Reaffirming its commitment to France may bring more intangible benefits to Pascal as well. The company tells taxpayers its growth will create highly qualified jobs in the country, where it plans to employ 50 people over the next 18 months. Not being an American company in the current geopolitical climate also has a good chance of opening doors, as is the case with French AI lab Mistral AI. I found it.

But no company can survive for long without a good product. The race is tight in quantum computing as competing approaches to the technology hold just as much promise. For example, IQM is betting on superconducting qubits, while Pascal is following the path of the neutral atom championed by its co-founder, a Nobel laureate in physics. Alan Aspect.

This technical foundation will play a key role for Pasqal, which plans to continue investing heavily in R&D to develop a fault-tolerant quantum computer by the end of the decade.

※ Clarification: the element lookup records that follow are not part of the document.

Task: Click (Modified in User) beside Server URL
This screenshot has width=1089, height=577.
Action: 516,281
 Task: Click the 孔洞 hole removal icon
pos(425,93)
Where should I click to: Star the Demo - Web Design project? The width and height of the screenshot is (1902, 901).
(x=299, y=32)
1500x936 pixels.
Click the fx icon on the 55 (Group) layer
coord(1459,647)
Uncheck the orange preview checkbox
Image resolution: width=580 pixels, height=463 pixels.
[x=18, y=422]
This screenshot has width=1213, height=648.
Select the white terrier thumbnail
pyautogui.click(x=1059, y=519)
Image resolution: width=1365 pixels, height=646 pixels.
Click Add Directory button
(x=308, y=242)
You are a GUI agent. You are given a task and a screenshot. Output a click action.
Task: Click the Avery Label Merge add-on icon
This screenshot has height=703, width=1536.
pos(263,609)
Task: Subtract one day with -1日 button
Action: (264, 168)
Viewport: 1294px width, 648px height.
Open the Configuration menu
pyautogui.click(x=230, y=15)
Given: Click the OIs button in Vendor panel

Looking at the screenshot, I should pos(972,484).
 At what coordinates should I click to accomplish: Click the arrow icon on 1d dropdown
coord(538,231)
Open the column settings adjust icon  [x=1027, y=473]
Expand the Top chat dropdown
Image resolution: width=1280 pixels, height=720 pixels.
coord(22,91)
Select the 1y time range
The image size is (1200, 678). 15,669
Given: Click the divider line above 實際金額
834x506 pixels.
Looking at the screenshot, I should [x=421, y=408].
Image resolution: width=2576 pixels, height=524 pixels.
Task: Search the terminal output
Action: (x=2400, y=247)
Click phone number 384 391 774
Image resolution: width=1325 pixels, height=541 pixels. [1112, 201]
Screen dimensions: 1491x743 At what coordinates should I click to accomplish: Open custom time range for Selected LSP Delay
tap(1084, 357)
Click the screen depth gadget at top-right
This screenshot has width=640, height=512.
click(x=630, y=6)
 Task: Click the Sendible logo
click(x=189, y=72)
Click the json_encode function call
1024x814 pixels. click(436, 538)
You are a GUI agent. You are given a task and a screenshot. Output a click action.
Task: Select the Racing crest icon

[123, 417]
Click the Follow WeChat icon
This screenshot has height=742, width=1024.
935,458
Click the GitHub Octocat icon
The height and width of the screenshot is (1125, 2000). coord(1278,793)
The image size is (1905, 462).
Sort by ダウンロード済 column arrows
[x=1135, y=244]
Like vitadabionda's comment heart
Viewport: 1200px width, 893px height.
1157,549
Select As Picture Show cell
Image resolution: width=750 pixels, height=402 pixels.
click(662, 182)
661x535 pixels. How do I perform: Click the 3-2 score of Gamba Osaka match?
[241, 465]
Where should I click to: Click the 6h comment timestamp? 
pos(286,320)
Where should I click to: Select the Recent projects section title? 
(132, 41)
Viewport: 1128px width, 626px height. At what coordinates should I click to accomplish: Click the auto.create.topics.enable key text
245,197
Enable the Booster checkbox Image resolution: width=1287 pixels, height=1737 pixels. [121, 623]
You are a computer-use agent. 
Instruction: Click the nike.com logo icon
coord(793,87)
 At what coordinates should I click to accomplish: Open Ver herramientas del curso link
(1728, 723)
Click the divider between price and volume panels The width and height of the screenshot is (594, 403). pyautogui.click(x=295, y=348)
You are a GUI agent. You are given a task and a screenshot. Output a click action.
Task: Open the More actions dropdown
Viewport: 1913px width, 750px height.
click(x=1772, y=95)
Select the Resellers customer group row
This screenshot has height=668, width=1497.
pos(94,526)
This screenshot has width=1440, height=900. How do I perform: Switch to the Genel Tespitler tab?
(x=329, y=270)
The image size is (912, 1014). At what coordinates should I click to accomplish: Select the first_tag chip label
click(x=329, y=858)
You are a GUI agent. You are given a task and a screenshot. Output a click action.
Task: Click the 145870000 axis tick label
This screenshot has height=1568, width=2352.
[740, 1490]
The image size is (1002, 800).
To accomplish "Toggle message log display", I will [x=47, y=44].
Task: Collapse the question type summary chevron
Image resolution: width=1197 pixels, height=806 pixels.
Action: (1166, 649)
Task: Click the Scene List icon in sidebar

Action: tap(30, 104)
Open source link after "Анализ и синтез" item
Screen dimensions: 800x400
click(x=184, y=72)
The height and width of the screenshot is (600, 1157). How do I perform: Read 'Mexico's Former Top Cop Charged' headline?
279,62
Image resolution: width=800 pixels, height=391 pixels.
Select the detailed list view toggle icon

Such advances will be essential to unlock applications in areas such as drug discovery, healthcare, and cybersecurity.

The SPAC deal is expected to close in the second half of 2026, and Pascal expects an initial market capitalization of about $2.6 billion, giving the company cash to meet its goal of doubling production capacity within 24 months.

The $200 million private financing round saw investments from Parkway, Quanta Computer, LG Electronics and CMA CGM. The company’s backers include the European Innovation Council Fund, Series B lead investor TemasekSaudi Aramco Entrepreneurship Company and the Islamic Financial Supervision Institute.